Assuming that at high energies the amplitude is pure imaginary, one can 
find a simple solution to \eq{UNT}, namely,
\begin{eqnarray}
a_{el}(x,r_{1,t},r_{2,t};b_t)\,\,&=&\,\,i \,\left( 
1\,\,-\,\,e^{- \frac{\Omega(x,r_{1,t},r_{2,t};b_t)}{2}}\,\right)\,\,; 
\label{UNTEL}\\
G_{in}(x,r_{1,t},r_{2,t};b_t)\,\,&=&\,\,\left(
1\,\,-\,\,e^{- \Omega(x,r_{1,t},r_{2,t};b_t)}\,\right)\,\,;
\label{UNTIN}
\end{eqnarray}
where $\Omega$ is the arbitrary real function.

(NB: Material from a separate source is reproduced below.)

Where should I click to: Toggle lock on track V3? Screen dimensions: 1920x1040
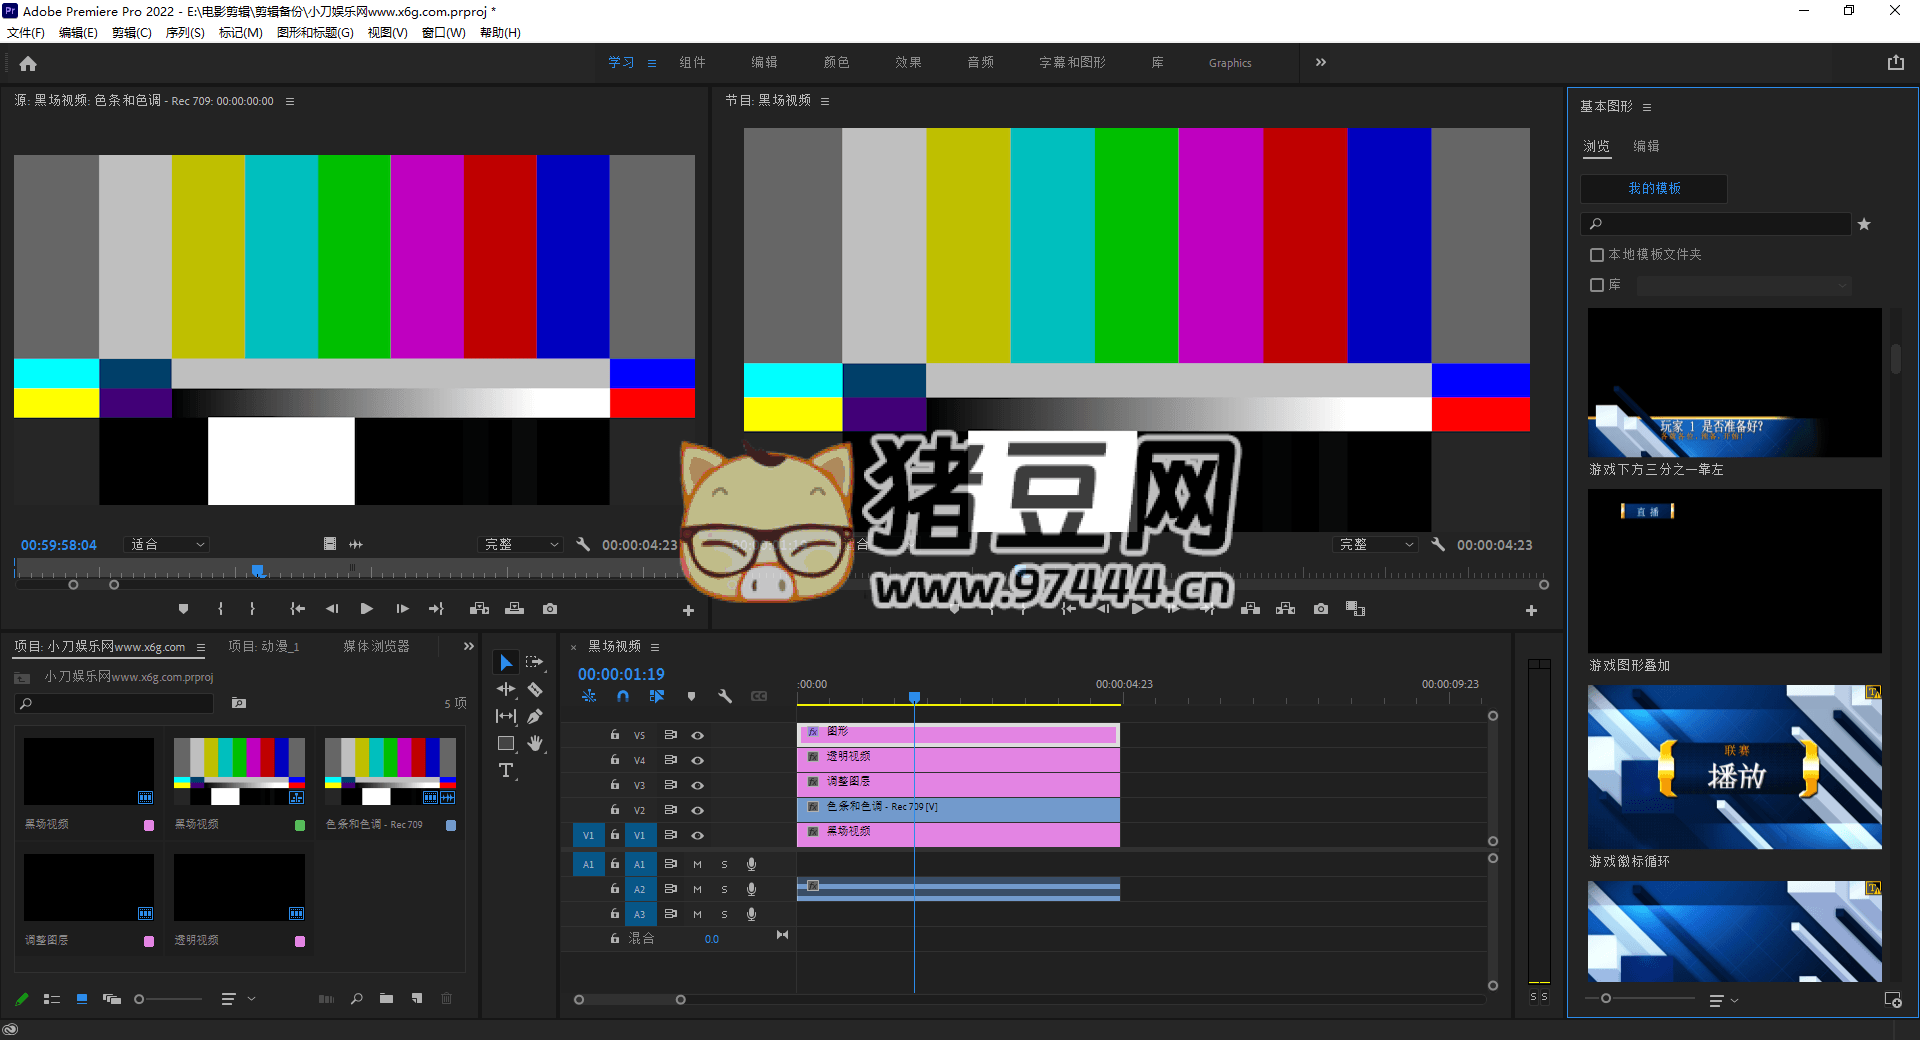click(615, 785)
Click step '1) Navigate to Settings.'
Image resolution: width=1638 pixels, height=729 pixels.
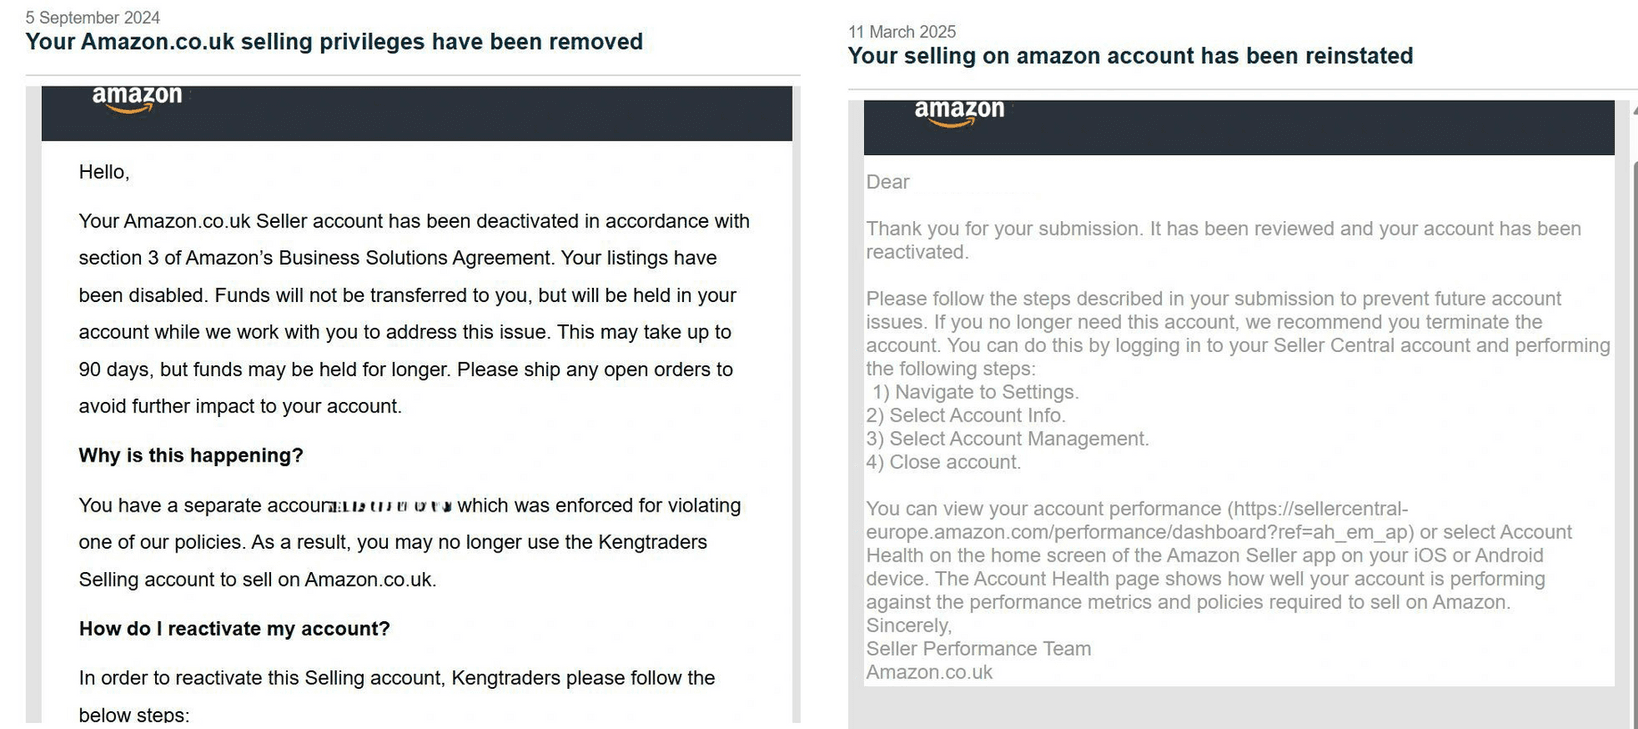(x=975, y=392)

In Glauber - Mueller approach the opacity $\Omega$ is chosen as
\beq \label{OMEGA}
\Omega(x,r_{1,t},r_{2,t};b_t) \,\,=\,\,\sigma^{OPS}_{dipole}(x, r_{1,t}, 
r_{2,t};
b_t)\,\,\,=\,\,\sigma^{BA}_{dipole}(x,
r_{1,t}, r_{2,t}; b_t) \,\,\,xG(x,r^2_{1,t},r^1_{2,t})\,\,,
\eeq
where $\sigma^{OPS}_{dipole}$ is dipole-dipole cross section in the one
parton 
shower approximation (see \fig{gm}). One can guess that the physical 
interpretation of Glauber-Mueller formula is simple, namely, it takes 
into account  many parton shower interactions in   dipole-dipole
scattering,  
but it does not  include  a  possibility for produced partons 
from different parton showers to interact. These interactions lead to a 
more 
complicated non-linear evolution equation (see Refs. \cite{GLR,MUQI,MV,KV}
). The influence of  non-linear evolution on the photon-photon 
scattering will be discussed in a separate publication;  here we 
restrict ourselves to  consider only the first step of this non-linear 
evolution which is the Glauber-Mueller approach. 

\section{Unitarity bound}

Using the Glauber - Mueller formula of \eq{UNTEL} we can give the
unitarity
bound for dipole-dipole scattering as well as for $\gamma^*-\gamma^*$
total cross section (see
\eq{PPS}). We consider the Glauber - Mueller formula for the total
dipole-dipole cross section, namely,
\beq \label{GMXS}
\sigma^{dd}_{tot}\,\,\,=\,\,2\,\,\int
\,d^2\,b_t\,\,\left(\,1\,\,\,-\,\,\,e^{- \frac{\Omega(x,r_{1,t},
r_{2,t};b_t)}{2}}\,\right)\,,
\eeq
with opacity $\Omega $ is given in \eq{OMEGA}.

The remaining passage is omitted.